**WHAT IS BEING ASKED**
Every record must be retyped exactly as it reads.

**EXCERPTED DATA**
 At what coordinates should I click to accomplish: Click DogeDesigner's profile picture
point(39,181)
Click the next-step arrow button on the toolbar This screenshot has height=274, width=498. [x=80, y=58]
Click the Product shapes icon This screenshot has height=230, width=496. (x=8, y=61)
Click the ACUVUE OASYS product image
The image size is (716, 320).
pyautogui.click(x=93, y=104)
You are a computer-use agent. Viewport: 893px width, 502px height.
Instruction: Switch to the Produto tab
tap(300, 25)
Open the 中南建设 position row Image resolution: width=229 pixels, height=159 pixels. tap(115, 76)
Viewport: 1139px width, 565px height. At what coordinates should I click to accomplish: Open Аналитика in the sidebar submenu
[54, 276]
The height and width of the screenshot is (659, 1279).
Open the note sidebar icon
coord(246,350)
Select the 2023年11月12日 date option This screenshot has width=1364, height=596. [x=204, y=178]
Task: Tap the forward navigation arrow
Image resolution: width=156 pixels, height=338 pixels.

**TASK SOLUTION**
 At what coordinates should I click to accomplish: Click DogeDesigner's profile picture
point(39,181)
Click the next-step arrow button on the toolbar This screenshot has height=274, width=498. [x=80, y=58]
Click the Product shapes icon This screenshot has height=230, width=496. (x=8, y=61)
Click the ACUVUE OASYS product image
The image size is (716, 320).
pyautogui.click(x=93, y=104)
You are a computer-use agent. Viewport: 893px width, 502px height.
Instruction: Switch to the Produto tab
tap(300, 25)
Open the 中南建设 position row Image resolution: width=229 pixels, height=159 pixels. tap(115, 76)
Viewport: 1139px width, 565px height. At what coordinates should I click to accomplish: Open Аналитика in the sidebar submenu
[54, 276]
The height and width of the screenshot is (659, 1279).
Open the note sidebar icon
coord(246,350)
Select the 2023年11月12日 date option This screenshot has width=1364, height=596. [x=204, y=178]
Task: Tap the forward navigation arrow
Image resolution: width=156 pixels, height=338 pixels.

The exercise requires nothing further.